The Devotion of Suspect X

by Keigo Higashino and Alexander O. Smith

In The Devotion of Suspect X by Keigo Higashino, the action begins with a death blow. When Yasuko's ex-husband threatens her daughter, she kills him in a rash act of self-preservation. Enter her neighbor, Ishigami, a math genius who is unfulfilled by his job as a high school teacher and also by life in general. He has a secret crush on Yasuko, and desperate to help her, he devises a plan to dupe the police. This book isn't so much a whodunit novel, but a howdunit, as the professor and Yasuko compete in an elaborate game of cat-and-mouse.

Mice

by Gordon Reece

Speaking of cat-and-mouse, even shy, harmless girls have a breaking point.

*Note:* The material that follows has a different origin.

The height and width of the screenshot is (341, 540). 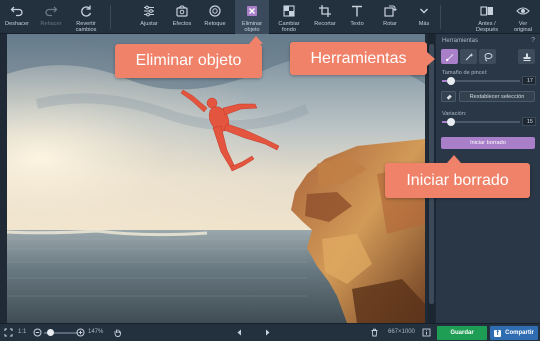 I want to click on zoom-in-icon, so click(x=80, y=332).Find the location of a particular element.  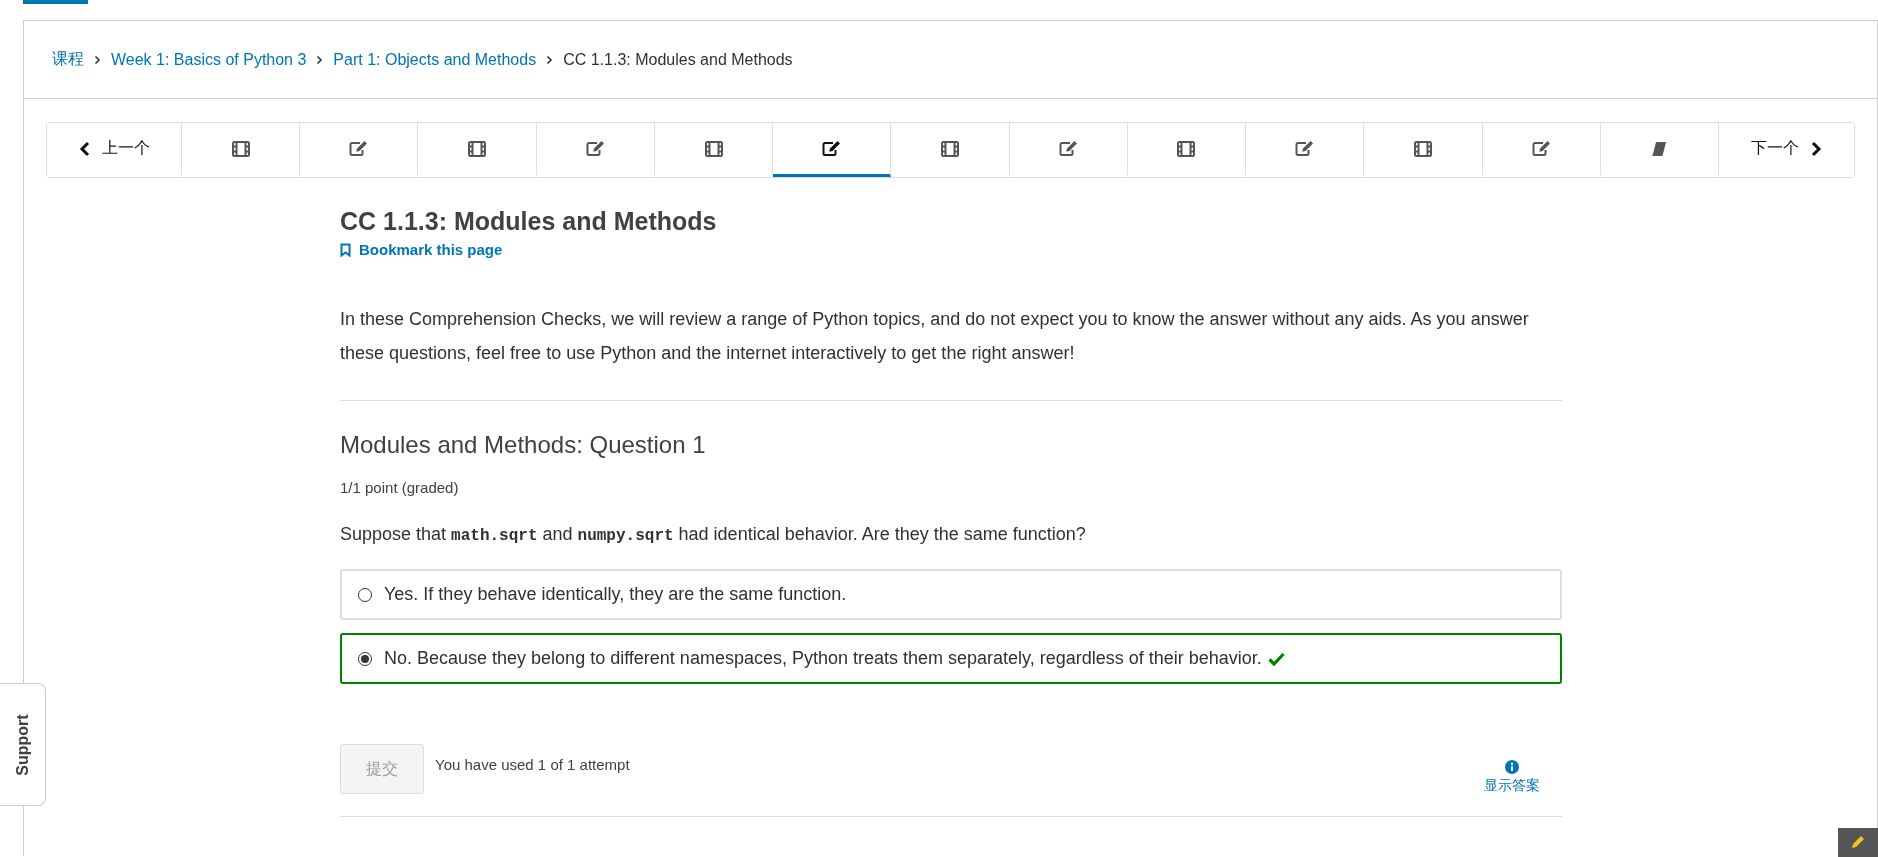

problem-tab is located at coordinates (832, 150).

In Mice by Gordon Reece, 15-year-old Shelley and her mother have both been bullied — one by the mean girls at school, the other by an ex-husband. Faced with a fight-or-flight decision, the two women run away to a new home in the country where a new bully finds them. This time though, Shelley fights back, and the pastoral setting of their Honeysuckle Cottage becomes tinged with blood. In the aftermath, she and her mother must deal with the consequences and decide whom they wish to be: frightened mice or ruthless survivors.

Bloody Jack

by L. A. Meyer

Bloody Jack — or Bloody Mary? L.A. Meyer's novel takes place in 18th-century England where orphaned Mary Faber cons her way onto the Dolphin as a ship's boy. She has her first period, joins The Brotherhood of Ship's Boys on His Majesty's Ship the Dolphin and gets their tattoo. She kills pirates, all while disguised as a boy. Her life gets even more complicated when she falls in love, but Mary, or Bloody Jack as she is known on the ship, is delightfully resourceful and somehow manages to put the girl back in tomboy.